Add an Action copy-departures:

  copy-departures {
type = CopyAction
inputId = stg-departures
outputId = int-departures
metadata {
feed = compute

Fix inputs of Action join-departures-airports:

  inputIds = [int-departures, int-airports]

... and code of the first SQL transformer:

  code = {
btl-connected-airports = """
select int_departures.estdepartureairport, int_departures.estarrivalairport, airports.*
from int_departures join int_airports airports on int_departures.estArrivalAirport = airports.ident

Compute with Spark and Snowpark again by using --feed-sel compute and browsing the logs, we can see that Action~join-departures-airports was executed with Snowpark:

  (Action~join-departures-airports) selected subFeedType SnowparkSubFeed [init-join-departures-airports]


We have seen that its quite easy to migrate SDLB pipelines to use Snowpark instead of Spark, also only partially for selected Actions. SDLB's support of different DataFrame-API-Engines allows to still benefit of all other features of SDLB, like having full early validation over the whole pipeline by checking the schemas needed by Actions later in the pipeline.

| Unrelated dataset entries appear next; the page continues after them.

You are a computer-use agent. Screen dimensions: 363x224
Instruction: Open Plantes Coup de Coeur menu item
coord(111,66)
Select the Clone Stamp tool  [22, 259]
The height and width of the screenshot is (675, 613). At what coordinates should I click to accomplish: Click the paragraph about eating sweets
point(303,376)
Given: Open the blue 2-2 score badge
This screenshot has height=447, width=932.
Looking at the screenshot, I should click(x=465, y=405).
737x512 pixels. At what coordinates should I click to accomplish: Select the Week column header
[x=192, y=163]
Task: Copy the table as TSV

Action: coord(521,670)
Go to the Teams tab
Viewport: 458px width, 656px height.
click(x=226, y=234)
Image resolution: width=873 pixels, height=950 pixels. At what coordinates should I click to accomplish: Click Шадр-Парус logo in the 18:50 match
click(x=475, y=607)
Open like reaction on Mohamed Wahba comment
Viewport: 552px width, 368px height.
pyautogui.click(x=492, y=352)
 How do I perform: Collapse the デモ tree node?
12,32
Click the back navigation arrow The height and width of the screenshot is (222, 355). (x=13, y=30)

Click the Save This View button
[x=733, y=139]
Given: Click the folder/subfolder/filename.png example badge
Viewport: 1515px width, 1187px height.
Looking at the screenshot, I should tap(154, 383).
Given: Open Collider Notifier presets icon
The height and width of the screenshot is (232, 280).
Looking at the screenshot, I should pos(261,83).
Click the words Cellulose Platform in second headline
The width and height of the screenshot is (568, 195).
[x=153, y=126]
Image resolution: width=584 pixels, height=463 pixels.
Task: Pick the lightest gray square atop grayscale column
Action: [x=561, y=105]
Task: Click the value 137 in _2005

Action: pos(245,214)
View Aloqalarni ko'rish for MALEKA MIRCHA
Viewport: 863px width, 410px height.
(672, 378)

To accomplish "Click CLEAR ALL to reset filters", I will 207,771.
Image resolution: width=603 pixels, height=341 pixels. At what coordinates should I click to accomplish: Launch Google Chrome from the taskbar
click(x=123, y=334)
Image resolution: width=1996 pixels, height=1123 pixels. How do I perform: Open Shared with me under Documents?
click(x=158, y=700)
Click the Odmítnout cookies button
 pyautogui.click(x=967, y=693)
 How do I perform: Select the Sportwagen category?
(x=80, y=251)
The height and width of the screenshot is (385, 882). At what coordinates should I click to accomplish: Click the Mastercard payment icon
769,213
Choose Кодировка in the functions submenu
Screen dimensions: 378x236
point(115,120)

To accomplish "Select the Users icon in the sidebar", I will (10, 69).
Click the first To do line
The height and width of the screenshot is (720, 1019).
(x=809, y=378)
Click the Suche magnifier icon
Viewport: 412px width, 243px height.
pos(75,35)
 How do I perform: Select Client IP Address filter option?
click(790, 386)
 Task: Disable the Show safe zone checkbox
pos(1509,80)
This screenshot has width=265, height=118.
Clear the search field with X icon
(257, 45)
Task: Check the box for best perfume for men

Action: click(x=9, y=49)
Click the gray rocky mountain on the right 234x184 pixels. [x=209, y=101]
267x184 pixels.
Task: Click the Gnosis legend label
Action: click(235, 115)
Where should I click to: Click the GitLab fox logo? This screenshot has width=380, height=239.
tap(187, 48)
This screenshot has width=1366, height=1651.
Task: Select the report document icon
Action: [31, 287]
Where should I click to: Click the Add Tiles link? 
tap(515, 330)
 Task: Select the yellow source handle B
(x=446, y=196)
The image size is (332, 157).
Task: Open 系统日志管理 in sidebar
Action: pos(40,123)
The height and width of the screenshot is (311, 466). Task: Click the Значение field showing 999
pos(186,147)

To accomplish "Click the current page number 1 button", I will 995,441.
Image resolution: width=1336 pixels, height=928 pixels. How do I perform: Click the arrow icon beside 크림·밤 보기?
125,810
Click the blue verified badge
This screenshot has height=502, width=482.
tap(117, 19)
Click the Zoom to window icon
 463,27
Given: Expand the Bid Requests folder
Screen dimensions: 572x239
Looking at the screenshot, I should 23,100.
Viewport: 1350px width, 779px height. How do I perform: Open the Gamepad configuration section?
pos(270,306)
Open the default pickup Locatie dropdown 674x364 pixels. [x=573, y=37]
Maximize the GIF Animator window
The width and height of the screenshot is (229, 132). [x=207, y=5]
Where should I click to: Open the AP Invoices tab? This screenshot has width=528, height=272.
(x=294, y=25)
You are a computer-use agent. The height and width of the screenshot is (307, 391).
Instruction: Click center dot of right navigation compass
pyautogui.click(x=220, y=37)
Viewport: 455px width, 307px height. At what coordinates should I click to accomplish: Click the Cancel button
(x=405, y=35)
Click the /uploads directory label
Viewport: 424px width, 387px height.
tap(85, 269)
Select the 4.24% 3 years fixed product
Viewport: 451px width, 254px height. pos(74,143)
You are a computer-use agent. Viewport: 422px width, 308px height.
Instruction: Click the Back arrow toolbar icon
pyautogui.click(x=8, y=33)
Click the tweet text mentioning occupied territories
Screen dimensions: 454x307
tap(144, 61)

Migrating Scala code of custom transformations using Spark DataFrame API needs some adaptions of import statements, but the rest stays mostly 1:1 the same. UDFs are also supported and dont need changes, but there might be surprises regarding data types (Snowparks Variant-type is not the same as Sparks nested datatypes) and deployment of needed libraries. We might investigate that in future blog post.